- What the task requires:
Reproduce word for word the part of the resilience passage below starting with "But it’s important" and going on through "as are necessary.".

- Supplied passage:
= Beginning of Section =
In the case of her husband, that meant pouring over his medical records as though there was some kind of clue that she could find to explain why he had died. As if, perhaps, she could’ve or would’ve been able to catch something the doctors missed. But she couldn’t. She never would’ve been able to.
And sometimes, no matter how hard we try, things happen that are just beyond our control. We may have a stake in how they end up, or where we go after they happen, but we are happier when we concede that there are things in life we can’t control. It helps us create a healthier psychological framework through which to view the world around us, our actions, and the actions of others. Our losses, failures, and unexpected outcomes become something we don’t have to take quite so personally – after all, we tried our best, and the outcome was out of our control. That way, we’re able to accept what is, and take steps to move forward.
Pervasiveness is about whether or not something bad that happens to you will have an unending impact on your entire life. It’s the opposite of looking at the world through rose tinted glasses – it’s looking at the world through a dark lens.
Think of it like this: Have you ever had a bad breakup? The kind that leaves you wondering if love is ever even worth pursuing? You go to work, and you’re completely unmotivated to participate. After all, what does it matter if you get that expense report finished. Love is dead.
But it isn’t dead. Not forever. And not every part of life is bad just because one aspect of it might be. We may have lost a partner, but there are other people that love us. Our job impacts and improves people’s lives. We matter. Our work matters.
Coming to the realization that something bad doesn’t have to hold sway over every aspect of our lives, that there are parts of our lives that are going well, is a key part of becoming psychologically resilient. It helps us shift the focus from ourselves and our negative feelings, to others and the positive things going on around us.
Permanence is the false belief that a bad situation is going to last forever. Instead of something being a temporary setback, it becomes something permanent and unchangeable. So, when something unexpected comes along and knocks things off track, they appear to be irrevocably damaged. Tiny hindrances becoming inescapable problems. Mistakes are no longer correctable. As Sheryl put it:
“We often project our current feelings out indefinitely — and experience what I think of as the second derivative of those feelings. We feel anxious — and then we feel anxious that we’re anxious. We feel sad — and then we feel sad that we’re sad. Instead, we should accept our feelings — but recognize that they will not last forever.”
Some feelings are permanent, and it takes decades of therapy to live with those feelings. Some feelings are permanent and they change you permanently. Some feelings that don’t have to be permanent are worth carrying forward and making permanent.
But it’s important to remember that, barring something like mental illness, some feelings are just temporary. Give yourself the time and space to really experience what you’re feeling, and then let things go. Accept that, maybe, there will be times where that bad feeling might return, and that’s okay. Feel it again, and let it go again. Rinse and repeat as many times as are necessary.
Resilience is something we can all learn to harness with a tiny bit of practice. The next time you find yourself feeling overwhelmed by a looming deadline, personal loss, or unexpected occurrence just remember the Three P’s. Ask yourself the following:
Is this feeling going to be forever? Or is it just temporary?
What role did I actually play in the events leading up to this?
Does this affect one aspect of my life, or every aspect?
By doing something as simple as answering these questions, we can regain clarity and perspective on our lives.
= End of Section =
- Information shown:
= Beginning of Section =
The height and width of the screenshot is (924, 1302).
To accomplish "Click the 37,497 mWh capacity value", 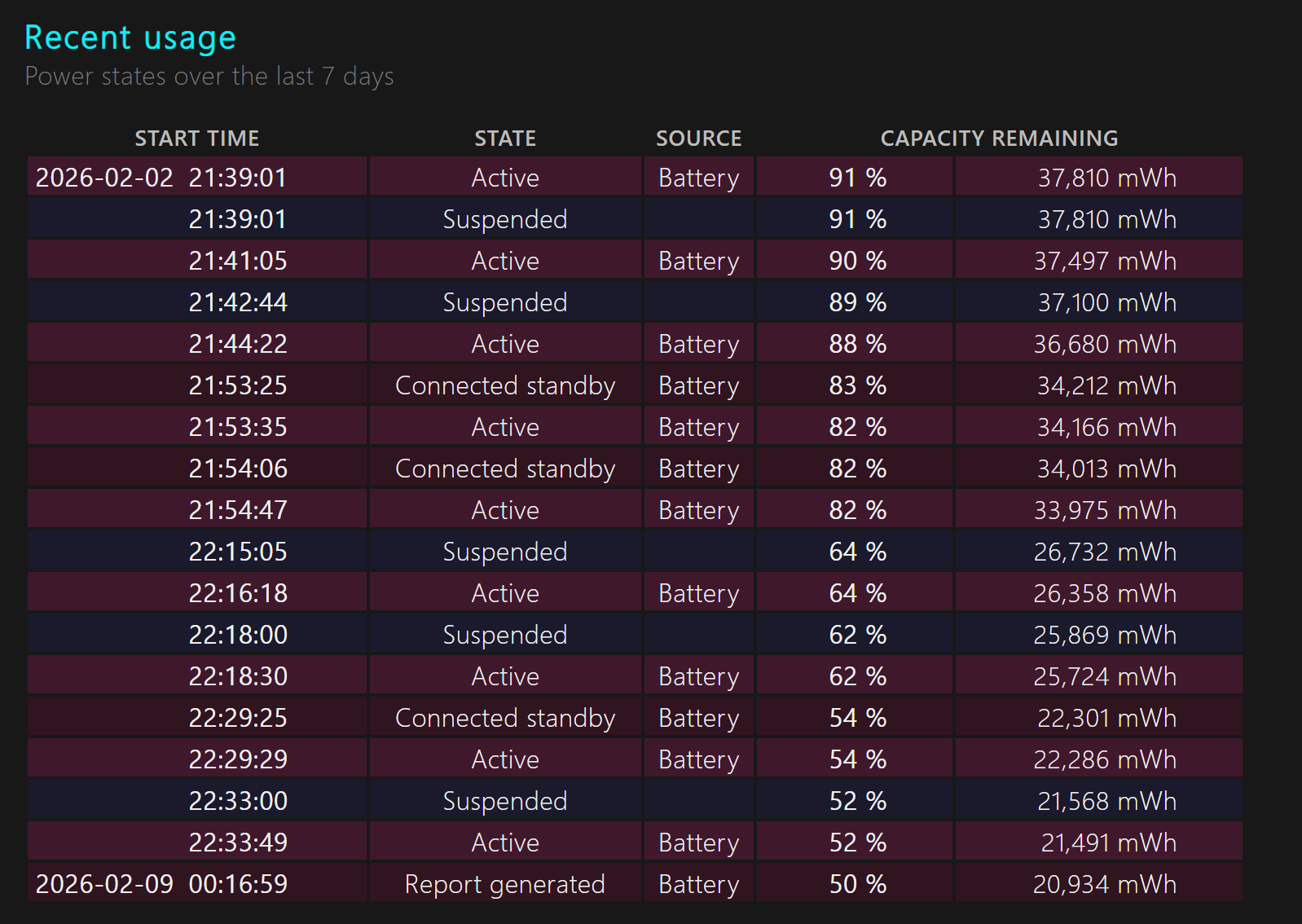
= End of Section =
- Exercise result:
But it’s important to remember that, barring something like mental illness, some feelings are just temporary. Give yourself the time and space to really experience what you’re feeling, and then let things go. Accept that, maybe, there will be times where that bad feeling might return, and that’s okay. Feel it again, and let it go again. Rinse and repeat as many times as are necessary.